Put the rows from the line containing "Where should I click to: Click the PG-13" through the line containing "pyautogui.click(x=36, y=13)" into a two-column CSV with the headers instruction and response, one line per row. Place each field in quotes and replace any line breaks inside it with spaces.

A block of data
+---+
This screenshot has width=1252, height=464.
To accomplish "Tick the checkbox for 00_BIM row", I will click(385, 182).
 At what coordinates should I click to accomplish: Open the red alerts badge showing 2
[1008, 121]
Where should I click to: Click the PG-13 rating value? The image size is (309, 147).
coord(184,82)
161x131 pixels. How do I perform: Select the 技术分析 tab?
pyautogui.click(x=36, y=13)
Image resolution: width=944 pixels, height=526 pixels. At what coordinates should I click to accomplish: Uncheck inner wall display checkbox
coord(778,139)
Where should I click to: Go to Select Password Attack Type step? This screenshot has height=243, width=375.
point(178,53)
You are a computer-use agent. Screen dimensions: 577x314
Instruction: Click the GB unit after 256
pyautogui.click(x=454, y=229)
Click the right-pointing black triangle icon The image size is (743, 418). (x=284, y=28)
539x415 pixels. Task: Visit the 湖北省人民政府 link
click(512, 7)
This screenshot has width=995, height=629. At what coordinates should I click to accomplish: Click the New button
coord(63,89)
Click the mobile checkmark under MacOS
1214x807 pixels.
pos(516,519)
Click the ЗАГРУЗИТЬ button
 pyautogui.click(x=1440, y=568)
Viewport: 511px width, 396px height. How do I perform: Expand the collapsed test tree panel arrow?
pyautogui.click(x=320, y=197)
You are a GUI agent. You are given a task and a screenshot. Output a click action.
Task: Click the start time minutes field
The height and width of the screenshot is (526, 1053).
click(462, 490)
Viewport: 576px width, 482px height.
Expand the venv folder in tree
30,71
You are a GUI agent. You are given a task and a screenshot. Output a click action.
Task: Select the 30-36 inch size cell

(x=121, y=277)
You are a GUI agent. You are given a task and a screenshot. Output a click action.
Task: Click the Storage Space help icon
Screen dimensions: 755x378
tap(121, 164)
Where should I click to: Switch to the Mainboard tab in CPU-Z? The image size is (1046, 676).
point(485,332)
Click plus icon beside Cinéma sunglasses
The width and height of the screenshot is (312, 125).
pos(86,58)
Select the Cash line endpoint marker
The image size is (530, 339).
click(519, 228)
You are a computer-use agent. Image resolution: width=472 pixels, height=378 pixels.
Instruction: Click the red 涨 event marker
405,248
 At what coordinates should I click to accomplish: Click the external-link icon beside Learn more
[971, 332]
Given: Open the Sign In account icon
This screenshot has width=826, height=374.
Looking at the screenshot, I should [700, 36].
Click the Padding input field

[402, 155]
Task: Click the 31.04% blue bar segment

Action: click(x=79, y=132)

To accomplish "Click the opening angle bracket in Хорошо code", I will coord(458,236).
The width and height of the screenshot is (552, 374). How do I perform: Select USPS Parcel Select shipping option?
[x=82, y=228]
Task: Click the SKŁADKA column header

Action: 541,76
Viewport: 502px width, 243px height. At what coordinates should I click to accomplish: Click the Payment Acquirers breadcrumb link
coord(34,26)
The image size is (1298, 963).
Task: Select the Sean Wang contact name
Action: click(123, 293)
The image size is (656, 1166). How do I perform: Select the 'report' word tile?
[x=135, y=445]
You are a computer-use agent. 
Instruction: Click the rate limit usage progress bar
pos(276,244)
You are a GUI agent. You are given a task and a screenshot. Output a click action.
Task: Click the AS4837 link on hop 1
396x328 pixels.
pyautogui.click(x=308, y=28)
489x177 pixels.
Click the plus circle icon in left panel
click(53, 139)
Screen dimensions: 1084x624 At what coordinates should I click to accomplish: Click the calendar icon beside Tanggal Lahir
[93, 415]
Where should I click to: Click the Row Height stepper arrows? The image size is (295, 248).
+---+
FINISHED EXERCISE:
instruction,response
"Where should I click to: Click the PG-13 rating value? The image size is (309, 147).","coord(184,82)"
"161x131 pixels. How do I perform: Select the 技术分析 tab?","pyautogui.click(x=36, y=13)"